Living in the South is like being in the desert. Not in the most
obvious sense, as with the heat and bothersome bugs and
perils of snakes and other horrific critters... although that's
here, too.

No, in the south it's dry.
And Nothing grows here, either.

The only way to get some excitement is to have heatstroke
or suffer from the effects of a mirage.

"Why not move?" A simple enough query.

Would if I could.

Times are tough, obligations plentiful.  But that's not all.

All the Kerouacs and world travellers and adventurous sorts...
all the 'Kumbaya' and openness to discovery....all that 'hitch
your wagon to the stars' and 'the world is my oyster' stuff makes
for great movies, and it sounds like a pip.


But it's mostly great when you're in your twenties.
Maybe your thirties.

Works great at any age when you're well-off financially, or
have places to stay should/when problems arise.

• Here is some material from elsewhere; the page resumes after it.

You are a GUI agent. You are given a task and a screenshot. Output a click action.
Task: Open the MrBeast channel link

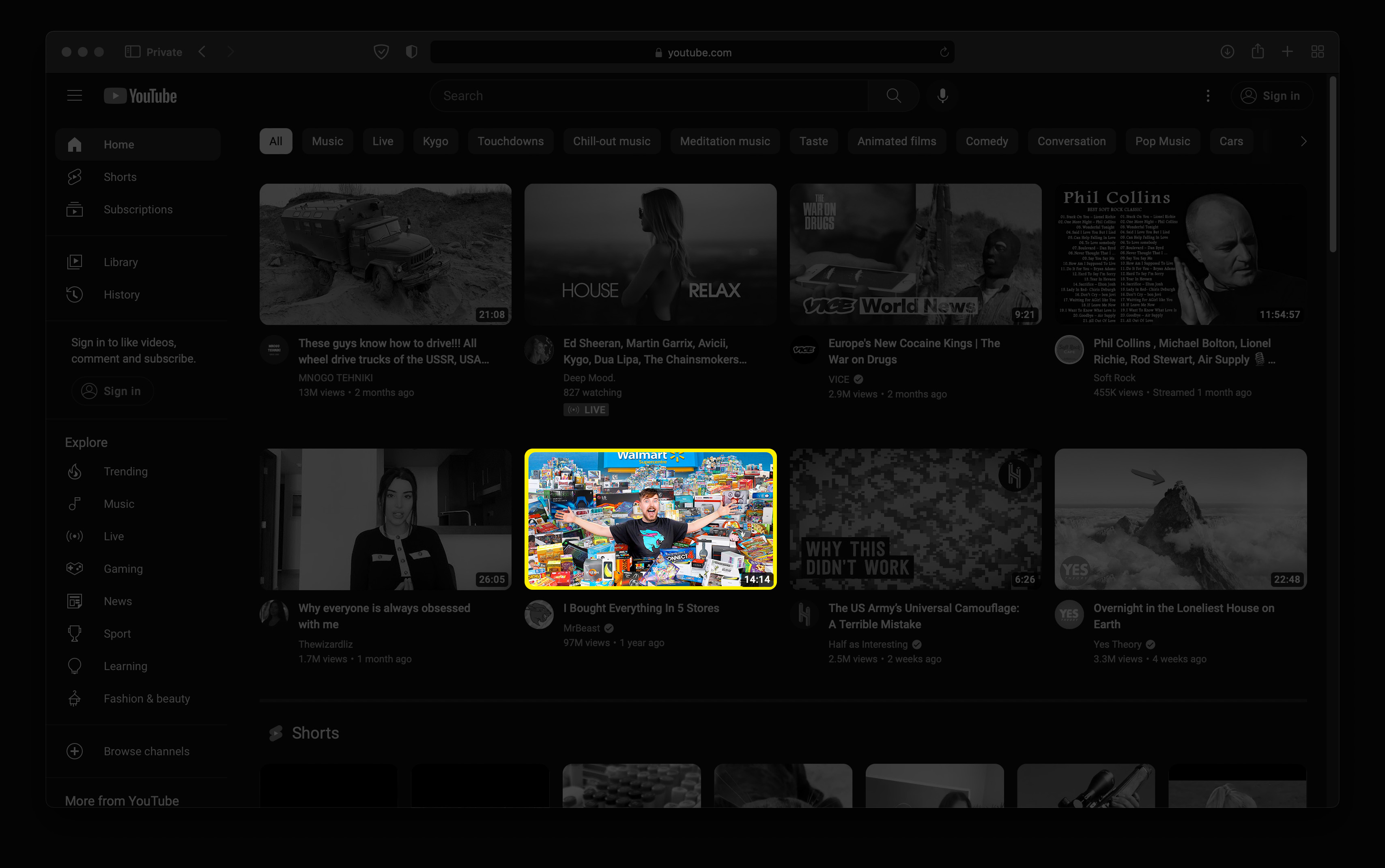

Works great when your body's in great shape and your
options are plentiful.

But my world's grown smaller and less-populated, habits
have become history, and I know what I know.

Making the most of what you have should be an Olympic
event--it sure takes a ton of hard work, sacrifice and training.

Perhaps I'm merely drained of all soul and adventurous
spirit from my long and arduous journey through the swampy,
intolerant, unflinching environs of the South.

Those words and glares and 'sublimated' threats are as
sticky as an armpit at High Noon.

Maybe the whole point of venturing out of the desert is
the hope that--against the odds--there is something
beyond these limited borders, which have now afflicted
our minds, too.

If only we can overcome the fear that the torture to come
is worse than the torture which has kept us in place.